Entries on finding words and elements
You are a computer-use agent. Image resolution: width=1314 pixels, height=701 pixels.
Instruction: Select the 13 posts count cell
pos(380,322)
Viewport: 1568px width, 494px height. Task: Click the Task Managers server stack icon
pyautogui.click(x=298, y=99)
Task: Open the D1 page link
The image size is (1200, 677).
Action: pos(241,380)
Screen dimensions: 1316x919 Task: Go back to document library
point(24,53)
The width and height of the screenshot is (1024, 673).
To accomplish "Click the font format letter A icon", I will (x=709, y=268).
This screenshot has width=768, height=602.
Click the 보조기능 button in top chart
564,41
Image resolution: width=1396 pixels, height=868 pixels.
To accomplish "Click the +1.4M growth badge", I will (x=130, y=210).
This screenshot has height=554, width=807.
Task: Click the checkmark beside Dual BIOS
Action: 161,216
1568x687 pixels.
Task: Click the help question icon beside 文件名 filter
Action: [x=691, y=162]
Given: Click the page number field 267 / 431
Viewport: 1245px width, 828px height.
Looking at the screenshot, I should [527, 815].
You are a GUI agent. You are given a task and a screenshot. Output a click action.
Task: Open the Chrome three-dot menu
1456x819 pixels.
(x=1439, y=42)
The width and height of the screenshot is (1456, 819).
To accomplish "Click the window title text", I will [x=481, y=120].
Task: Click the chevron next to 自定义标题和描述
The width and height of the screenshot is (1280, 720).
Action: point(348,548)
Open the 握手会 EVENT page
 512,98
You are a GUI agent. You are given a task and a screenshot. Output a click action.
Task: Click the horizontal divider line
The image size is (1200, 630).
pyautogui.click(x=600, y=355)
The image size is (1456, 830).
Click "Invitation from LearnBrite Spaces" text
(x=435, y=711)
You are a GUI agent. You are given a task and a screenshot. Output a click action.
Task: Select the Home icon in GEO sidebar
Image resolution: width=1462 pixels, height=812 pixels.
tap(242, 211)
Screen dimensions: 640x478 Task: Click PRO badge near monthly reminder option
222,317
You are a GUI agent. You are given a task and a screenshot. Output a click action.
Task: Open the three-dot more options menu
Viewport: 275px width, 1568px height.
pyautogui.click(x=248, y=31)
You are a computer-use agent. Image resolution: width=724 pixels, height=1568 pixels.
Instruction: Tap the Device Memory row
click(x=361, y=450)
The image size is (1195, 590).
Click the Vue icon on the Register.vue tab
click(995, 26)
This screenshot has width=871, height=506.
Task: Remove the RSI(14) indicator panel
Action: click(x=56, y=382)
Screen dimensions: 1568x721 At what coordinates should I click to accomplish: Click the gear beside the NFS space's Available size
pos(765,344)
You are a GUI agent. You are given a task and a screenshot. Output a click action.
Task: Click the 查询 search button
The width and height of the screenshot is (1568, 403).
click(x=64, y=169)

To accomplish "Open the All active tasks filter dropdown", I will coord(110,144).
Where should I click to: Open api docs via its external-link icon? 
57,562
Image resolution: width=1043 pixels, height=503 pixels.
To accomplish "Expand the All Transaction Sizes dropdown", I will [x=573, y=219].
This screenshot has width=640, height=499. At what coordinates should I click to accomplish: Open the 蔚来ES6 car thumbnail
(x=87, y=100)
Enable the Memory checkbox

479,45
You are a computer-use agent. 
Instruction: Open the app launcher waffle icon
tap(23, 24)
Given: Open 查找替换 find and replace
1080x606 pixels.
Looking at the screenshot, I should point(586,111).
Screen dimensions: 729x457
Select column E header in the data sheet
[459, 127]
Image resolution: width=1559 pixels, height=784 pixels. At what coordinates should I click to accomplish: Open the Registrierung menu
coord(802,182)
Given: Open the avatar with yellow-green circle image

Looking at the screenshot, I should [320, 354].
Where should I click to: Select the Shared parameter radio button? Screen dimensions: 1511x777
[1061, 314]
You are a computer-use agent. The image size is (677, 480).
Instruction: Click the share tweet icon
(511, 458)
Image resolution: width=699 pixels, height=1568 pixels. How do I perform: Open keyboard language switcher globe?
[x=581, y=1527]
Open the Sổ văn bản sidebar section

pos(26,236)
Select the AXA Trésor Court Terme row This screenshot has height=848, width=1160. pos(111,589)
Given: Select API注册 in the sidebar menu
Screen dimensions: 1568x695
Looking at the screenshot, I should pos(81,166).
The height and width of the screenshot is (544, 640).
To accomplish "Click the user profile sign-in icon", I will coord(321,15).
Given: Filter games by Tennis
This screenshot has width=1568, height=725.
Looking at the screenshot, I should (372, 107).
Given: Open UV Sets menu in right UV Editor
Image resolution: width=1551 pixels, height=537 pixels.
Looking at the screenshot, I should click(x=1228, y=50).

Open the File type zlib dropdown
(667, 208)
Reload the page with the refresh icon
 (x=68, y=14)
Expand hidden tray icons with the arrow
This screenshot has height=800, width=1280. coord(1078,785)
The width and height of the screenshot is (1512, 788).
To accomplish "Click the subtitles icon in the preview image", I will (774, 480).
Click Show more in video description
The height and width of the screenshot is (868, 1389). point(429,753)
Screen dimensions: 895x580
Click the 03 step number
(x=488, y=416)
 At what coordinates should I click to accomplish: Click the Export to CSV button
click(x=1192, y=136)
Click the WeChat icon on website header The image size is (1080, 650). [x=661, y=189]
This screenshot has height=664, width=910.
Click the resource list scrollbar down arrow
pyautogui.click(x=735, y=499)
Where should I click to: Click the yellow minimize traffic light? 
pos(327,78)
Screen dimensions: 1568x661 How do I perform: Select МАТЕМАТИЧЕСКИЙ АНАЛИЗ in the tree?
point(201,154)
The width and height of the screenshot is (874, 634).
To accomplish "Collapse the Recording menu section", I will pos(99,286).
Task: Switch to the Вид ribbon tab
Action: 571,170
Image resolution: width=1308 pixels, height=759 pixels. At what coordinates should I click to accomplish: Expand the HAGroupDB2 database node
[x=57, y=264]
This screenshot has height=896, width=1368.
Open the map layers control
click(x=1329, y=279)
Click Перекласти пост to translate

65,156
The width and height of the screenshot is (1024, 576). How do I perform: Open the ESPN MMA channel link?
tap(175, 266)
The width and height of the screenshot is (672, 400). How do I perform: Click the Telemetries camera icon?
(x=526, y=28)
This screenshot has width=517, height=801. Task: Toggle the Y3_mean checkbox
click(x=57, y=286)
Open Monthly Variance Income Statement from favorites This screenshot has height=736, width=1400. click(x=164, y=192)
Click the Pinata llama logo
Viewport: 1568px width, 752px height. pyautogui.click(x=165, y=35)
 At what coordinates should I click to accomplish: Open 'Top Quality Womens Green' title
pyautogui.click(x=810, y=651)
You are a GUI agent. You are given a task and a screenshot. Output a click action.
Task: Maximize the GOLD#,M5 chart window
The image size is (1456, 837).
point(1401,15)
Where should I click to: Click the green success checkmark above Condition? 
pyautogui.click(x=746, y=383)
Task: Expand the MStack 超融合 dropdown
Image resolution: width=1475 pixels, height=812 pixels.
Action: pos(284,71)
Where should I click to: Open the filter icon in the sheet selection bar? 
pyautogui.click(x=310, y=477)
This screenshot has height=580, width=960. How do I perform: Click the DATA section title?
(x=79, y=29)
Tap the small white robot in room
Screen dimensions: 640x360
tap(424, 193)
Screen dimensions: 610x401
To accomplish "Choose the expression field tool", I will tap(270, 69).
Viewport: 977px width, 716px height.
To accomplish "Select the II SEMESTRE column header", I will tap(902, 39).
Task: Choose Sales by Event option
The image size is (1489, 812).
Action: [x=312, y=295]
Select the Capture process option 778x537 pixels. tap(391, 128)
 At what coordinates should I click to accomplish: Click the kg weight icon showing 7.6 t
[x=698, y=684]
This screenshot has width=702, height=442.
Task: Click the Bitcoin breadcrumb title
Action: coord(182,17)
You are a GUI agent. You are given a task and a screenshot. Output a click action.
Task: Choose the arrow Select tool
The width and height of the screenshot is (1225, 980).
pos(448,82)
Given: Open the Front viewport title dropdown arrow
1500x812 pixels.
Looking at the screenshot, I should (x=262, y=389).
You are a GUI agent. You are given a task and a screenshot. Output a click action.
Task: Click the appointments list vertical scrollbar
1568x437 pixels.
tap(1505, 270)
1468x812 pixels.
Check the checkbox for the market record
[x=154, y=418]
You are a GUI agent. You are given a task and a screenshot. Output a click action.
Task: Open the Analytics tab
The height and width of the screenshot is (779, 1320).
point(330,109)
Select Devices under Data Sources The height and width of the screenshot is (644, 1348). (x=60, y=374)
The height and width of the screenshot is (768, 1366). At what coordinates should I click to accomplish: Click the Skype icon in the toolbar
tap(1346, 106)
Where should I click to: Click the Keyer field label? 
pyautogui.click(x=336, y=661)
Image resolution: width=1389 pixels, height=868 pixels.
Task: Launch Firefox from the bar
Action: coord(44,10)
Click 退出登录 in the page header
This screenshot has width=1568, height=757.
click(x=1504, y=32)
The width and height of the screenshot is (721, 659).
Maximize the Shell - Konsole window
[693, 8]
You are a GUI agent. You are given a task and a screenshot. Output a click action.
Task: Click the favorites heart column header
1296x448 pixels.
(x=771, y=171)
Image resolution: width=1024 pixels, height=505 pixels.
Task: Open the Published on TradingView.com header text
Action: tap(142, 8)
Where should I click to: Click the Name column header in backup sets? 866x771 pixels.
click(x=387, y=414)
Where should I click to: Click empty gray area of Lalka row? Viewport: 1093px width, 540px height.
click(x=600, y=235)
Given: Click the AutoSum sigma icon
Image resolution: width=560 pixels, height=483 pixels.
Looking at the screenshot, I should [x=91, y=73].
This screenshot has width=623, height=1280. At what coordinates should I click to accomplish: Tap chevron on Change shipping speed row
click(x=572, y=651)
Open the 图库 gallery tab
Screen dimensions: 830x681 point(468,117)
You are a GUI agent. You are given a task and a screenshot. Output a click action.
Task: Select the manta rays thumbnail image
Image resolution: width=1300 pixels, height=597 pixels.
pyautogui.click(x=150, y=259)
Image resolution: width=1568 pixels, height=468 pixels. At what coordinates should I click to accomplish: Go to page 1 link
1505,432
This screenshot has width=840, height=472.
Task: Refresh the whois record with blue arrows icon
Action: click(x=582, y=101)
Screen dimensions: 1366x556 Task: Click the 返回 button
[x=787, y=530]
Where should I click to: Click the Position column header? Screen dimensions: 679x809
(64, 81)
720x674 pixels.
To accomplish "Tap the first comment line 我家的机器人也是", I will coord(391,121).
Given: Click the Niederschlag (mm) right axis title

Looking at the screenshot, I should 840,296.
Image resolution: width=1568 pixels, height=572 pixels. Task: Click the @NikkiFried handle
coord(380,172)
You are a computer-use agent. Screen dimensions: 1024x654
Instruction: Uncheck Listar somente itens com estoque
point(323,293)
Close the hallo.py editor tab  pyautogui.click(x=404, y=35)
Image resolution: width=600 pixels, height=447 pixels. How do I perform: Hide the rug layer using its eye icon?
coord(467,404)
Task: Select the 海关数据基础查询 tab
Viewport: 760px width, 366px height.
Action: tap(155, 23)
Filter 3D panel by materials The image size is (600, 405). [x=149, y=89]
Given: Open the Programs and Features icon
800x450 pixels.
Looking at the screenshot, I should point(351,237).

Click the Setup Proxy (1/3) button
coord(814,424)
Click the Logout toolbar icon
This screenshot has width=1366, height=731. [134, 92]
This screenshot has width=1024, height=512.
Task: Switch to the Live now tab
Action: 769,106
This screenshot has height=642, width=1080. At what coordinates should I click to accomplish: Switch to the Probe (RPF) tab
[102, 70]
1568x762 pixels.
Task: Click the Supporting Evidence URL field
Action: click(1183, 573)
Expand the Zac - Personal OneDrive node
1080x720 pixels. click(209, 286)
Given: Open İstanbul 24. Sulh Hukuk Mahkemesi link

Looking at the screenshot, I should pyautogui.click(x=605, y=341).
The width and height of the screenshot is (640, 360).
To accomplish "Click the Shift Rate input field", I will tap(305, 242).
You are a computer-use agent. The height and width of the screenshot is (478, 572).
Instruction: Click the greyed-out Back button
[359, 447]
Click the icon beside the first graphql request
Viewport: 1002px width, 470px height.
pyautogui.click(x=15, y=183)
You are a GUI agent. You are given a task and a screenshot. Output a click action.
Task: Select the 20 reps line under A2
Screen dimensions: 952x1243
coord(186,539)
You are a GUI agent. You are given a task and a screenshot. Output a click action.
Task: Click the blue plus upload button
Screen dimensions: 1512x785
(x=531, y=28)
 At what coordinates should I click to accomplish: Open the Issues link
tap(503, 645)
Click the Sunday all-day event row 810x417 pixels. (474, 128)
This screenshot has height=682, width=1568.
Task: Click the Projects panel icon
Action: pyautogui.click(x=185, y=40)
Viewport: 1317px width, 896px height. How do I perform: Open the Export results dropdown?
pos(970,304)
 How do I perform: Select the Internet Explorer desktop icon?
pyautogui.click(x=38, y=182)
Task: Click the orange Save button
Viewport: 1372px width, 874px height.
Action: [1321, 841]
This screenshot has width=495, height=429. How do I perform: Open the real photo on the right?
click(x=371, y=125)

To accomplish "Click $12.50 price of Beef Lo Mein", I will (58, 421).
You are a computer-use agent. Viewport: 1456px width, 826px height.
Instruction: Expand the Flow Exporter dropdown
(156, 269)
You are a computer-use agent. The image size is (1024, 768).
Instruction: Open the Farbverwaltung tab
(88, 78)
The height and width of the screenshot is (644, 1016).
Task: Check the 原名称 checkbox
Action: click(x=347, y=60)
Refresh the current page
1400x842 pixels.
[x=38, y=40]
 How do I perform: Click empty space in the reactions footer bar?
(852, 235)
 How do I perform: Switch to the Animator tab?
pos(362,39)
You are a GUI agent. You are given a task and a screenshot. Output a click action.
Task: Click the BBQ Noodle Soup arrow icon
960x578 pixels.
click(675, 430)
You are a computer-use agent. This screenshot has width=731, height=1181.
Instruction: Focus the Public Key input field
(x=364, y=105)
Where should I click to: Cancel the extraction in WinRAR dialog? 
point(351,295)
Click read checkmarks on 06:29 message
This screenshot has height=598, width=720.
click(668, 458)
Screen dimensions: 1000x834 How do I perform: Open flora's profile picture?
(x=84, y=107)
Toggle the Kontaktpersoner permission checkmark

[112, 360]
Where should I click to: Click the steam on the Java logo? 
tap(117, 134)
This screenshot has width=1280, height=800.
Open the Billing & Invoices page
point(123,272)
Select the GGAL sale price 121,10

_Objective_.
Please quote, word for word, the part of the records that opens with the line containing "Task: Expand the MStack 超融合 dropdown" and closes with the line containing "pyautogui.click(x=310, y=477)", including both of those lines.

_Correct answer_.
Task: Expand the MStack 超融合 dropdown
Image resolution: width=1475 pixels, height=812 pixels.
Action: pos(284,71)
Where should I click to: Open the filter icon in the sheet selection bar? 
pyautogui.click(x=310, y=477)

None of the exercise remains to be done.